On June 29, Premier Doug Ford announced that he had appointed 43 MPPs as parliamentary assistants to the 30 cabinet ministers he recently appointed. The Premier’s Office says parliamentary assistants will “support cabinet in delivering the government’s ambitious plan to build Ontario.” Their role is to “support ministers with legislative and committee matters, including special projects and assignments that require dedicated leadership” and “building relationships and communicating government initiatives” across the province.

Among those appointed are the three new PC MPPs in Windsor-Essex and Chatham-Kent. Andrew Dowie (Windsor-Tecumseh) is assigned to the Minister of Economic Development, Job Creation and Trade Vic Fedeli (Nipissing); Anthony Leardi (Essex) is assigned to the Minister of Mines and former global mining executive George Pirie (Timmins) and Trevor Jones (Chatham-Kent—Leamington) is assigned to the Minister of Agriculture, Food and Rural Affairs, Lisa Thompson (Huron—Bruce).

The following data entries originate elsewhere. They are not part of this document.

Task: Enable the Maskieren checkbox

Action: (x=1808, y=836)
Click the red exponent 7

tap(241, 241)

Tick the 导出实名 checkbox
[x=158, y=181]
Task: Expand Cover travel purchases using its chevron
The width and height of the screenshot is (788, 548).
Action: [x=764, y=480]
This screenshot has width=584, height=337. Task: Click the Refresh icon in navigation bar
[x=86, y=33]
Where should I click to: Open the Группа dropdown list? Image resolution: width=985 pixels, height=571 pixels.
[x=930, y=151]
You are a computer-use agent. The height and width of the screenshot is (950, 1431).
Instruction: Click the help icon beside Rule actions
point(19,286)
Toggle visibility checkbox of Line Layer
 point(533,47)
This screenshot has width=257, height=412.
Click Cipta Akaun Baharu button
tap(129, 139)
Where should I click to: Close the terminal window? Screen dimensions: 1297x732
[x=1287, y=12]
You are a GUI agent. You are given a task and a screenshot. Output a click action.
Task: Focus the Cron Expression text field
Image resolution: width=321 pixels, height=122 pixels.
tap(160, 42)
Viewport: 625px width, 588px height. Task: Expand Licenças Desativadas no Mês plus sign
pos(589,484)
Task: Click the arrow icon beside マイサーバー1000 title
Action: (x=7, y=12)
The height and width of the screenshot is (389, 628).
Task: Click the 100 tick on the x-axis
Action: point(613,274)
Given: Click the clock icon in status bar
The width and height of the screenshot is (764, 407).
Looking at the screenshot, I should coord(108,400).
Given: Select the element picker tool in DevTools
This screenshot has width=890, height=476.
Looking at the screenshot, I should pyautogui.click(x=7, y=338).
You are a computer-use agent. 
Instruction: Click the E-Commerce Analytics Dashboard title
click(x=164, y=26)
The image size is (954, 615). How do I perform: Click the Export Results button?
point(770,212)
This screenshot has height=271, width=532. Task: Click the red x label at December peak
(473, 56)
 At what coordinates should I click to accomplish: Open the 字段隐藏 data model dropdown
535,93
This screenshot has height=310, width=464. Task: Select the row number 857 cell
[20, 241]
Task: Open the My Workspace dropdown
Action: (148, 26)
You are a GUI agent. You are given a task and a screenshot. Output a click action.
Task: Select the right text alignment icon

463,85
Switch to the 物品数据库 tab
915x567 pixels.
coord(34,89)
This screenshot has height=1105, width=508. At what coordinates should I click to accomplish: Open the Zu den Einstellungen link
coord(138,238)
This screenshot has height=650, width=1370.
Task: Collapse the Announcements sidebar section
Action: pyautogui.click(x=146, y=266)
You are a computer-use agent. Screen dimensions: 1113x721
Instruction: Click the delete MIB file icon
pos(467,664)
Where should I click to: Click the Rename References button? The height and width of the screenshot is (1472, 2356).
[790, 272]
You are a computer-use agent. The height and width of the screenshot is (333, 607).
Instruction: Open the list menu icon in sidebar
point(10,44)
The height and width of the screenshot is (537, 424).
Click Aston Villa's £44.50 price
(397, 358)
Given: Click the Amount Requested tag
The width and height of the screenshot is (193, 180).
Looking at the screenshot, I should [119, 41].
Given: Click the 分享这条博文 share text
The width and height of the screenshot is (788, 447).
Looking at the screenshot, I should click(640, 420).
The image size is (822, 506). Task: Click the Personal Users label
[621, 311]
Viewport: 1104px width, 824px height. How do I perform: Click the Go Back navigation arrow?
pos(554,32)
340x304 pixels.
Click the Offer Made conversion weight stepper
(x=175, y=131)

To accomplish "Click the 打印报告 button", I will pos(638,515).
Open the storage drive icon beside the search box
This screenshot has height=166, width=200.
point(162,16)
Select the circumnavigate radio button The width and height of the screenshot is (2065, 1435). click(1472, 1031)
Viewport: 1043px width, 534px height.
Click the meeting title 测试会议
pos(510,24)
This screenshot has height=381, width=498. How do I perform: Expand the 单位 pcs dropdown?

Andrew Dowie said “All three [global tech, auto and agri-food businesses] are integral for our local economy. For Anthony and the mines, because we need those products [critical minerals from the Ring of Fire] down our way, this will help to grow our economy.” To which Leardi added that his appointment “cements the burgeoning relationship between the manufacturing sector in Essex County and the critical mines initiative in the north.” It fits with the government’s strategy, he said, because the battery plant Stellantis and LG plan to build in Windsor need critical minerals from northern Ontario’s mines. Dowie added that “Trevor Jones having agriculture and rural affairs, that is integral to his riding and Essex County. It will help to make sure the agriculture sector is working on all cylinders which is critical because we export so much all across North America.”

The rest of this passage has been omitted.